Although some previous studies reported that shorter axial length was one of the significant variables favouring visual improvement after the surgery,13,14 axial length and spherical equivalent were not correlated with postoperative visual improvement in our study. As both idiopathic and myopic macular hole cases seemed to be included in the previous studies, their cases could not represent idiopathic macular hole. While it is possible to reason the correlation of axial length and visual improvement even in idiopathic macular hole, the demographics and surgical outcomes of idiopathic macular hole differed from those of myopic macular hole.22
The duration of symptom is the possible prognostic factor in idiopathic macular hole surgery. While several reports revealed that the shorter duration of symptoms was correlated with better postoperative visual improvement,2,13,15,16,23 other reports did not.7,17 Our study result showed that the duration of symptoms was not significantly correlated with postoperative visual improvement.
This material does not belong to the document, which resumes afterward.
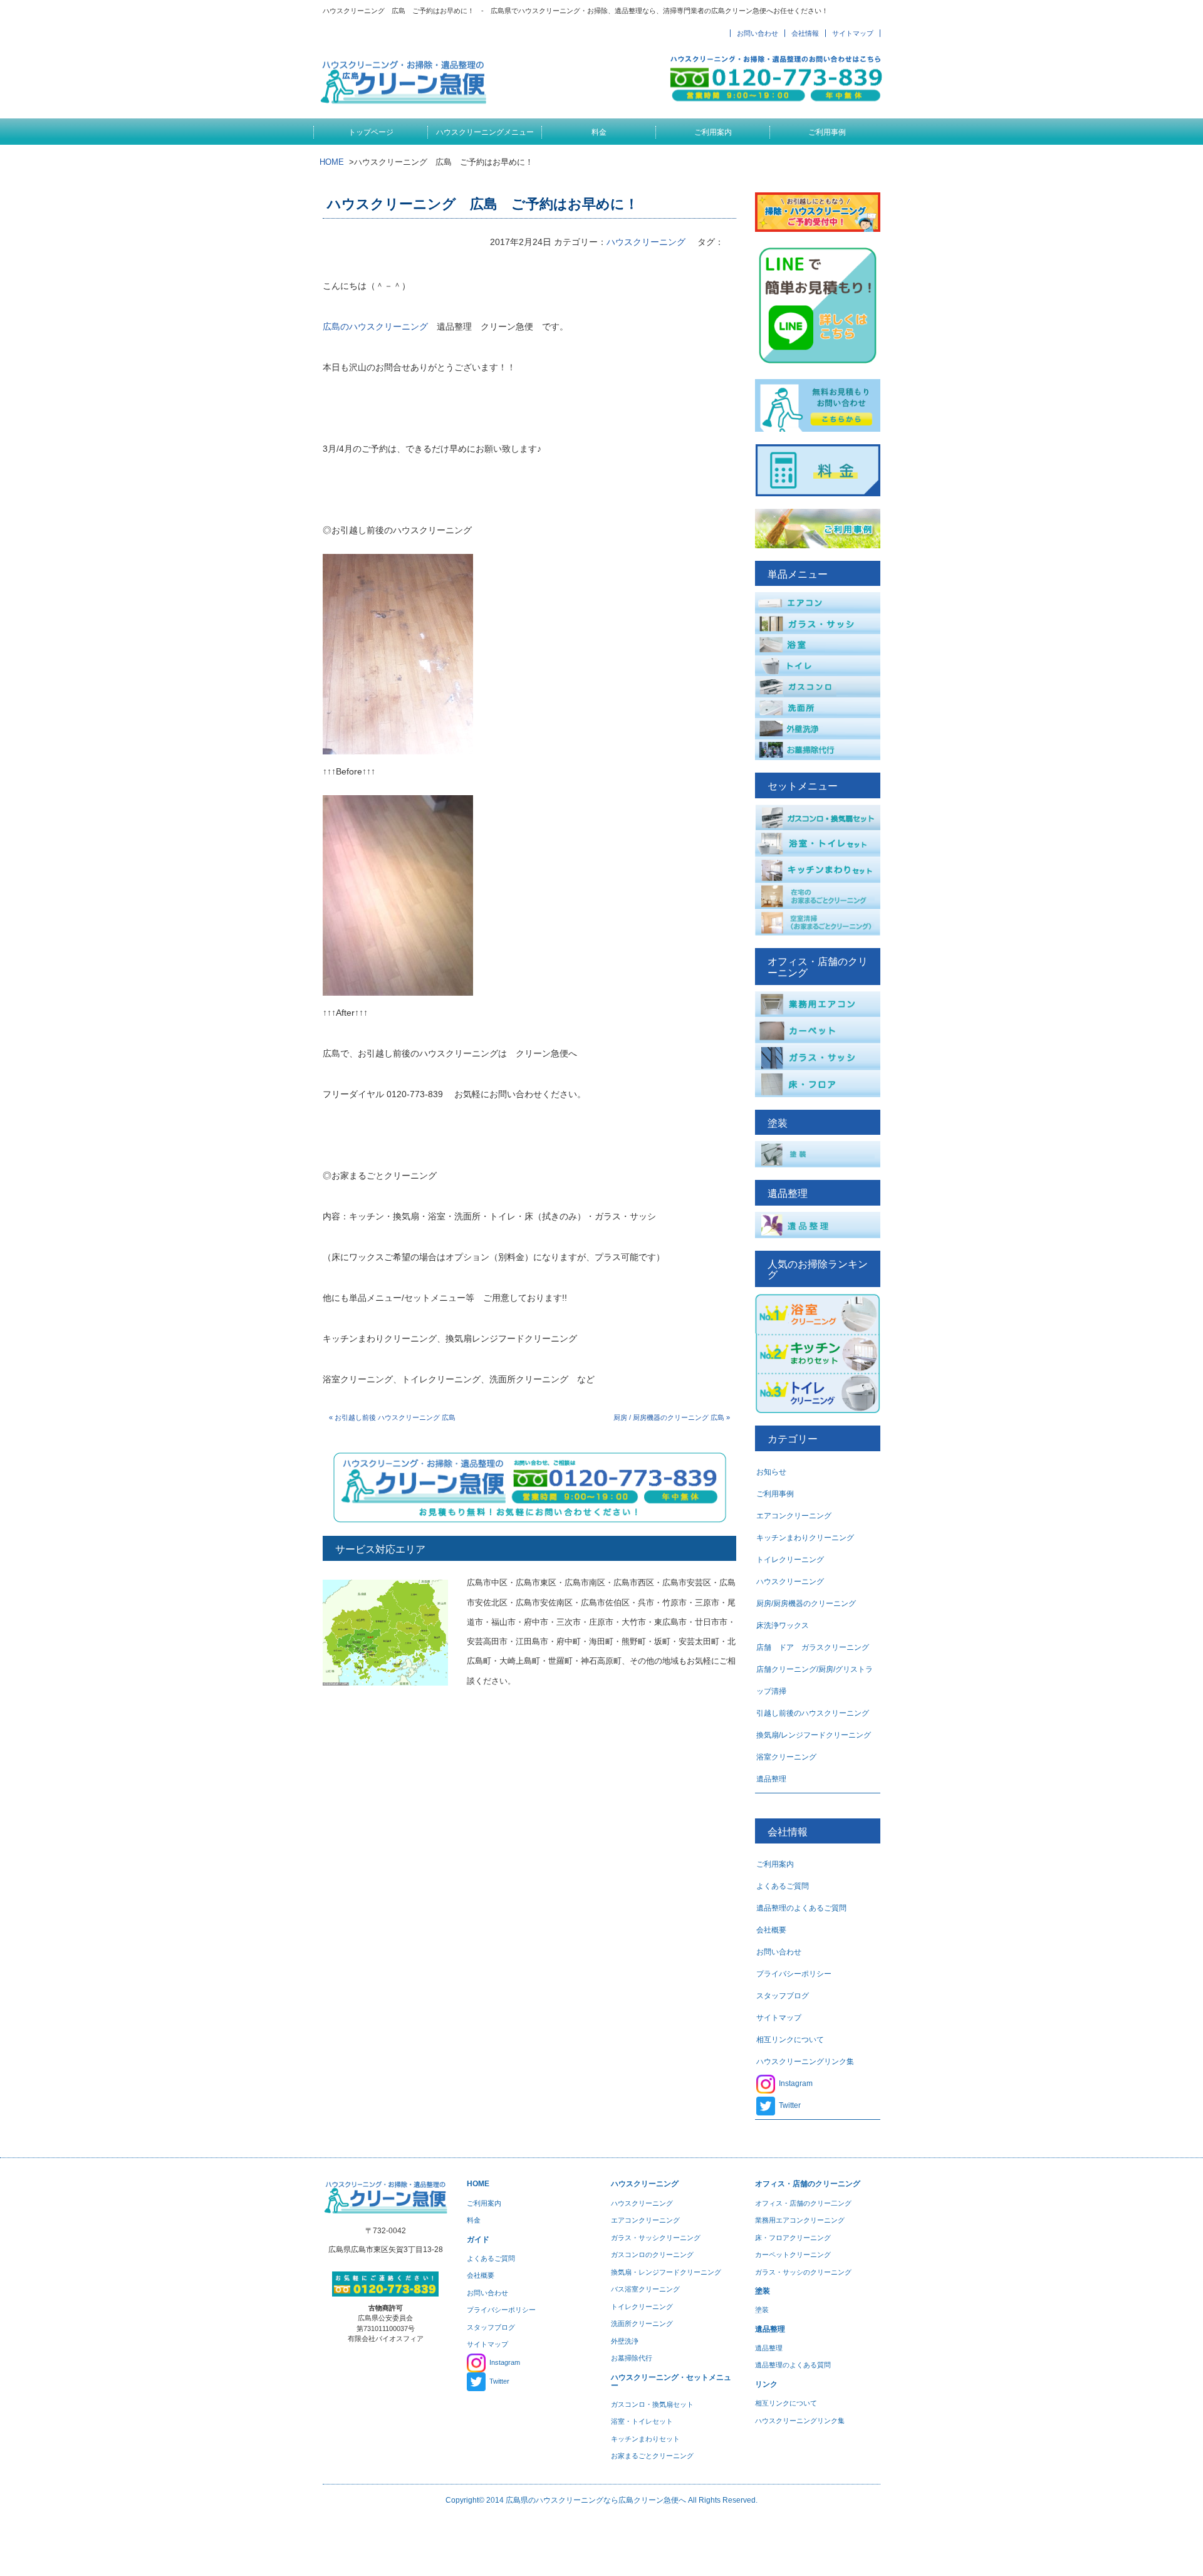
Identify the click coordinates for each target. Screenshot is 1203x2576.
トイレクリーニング (790, 1559)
However, an important point regarding this issue is that many patients who suffered from macular hole cannot remember exactly the onset of symptoms especially in elderly patients with a healthy contralateral eye.
Preoperative visual acuity was not a determinant factor of macular hole closure type in our study. Although there has been a controversy over the correlation between preoperative and postoperative visual acuity,2,13,17 our study result did not support the correlation. Other parameters such as age or sex were not associated with the postoperative visual improvement and the type of closure in this study.
In summary, the shorter duration of symptoms is associated with the smaller preoperative macular hole size which, in turn, will probably result in the complete sealing of the macular hole without bare RPE after operation. And the complete sealing of the macular hole without bare RPE is associated with better visual acuity, more visual improvement and less recurrence postoperatively. Our results indicate that the smaller the macular hole, the more likely it will benefit from the surgery. Thus, it is thought that early detection and intervention should be encouraged for patients with full thickness idiopathic macular hole. Further studies to promote the complete sealing of macular hole without bare RPE are warranted.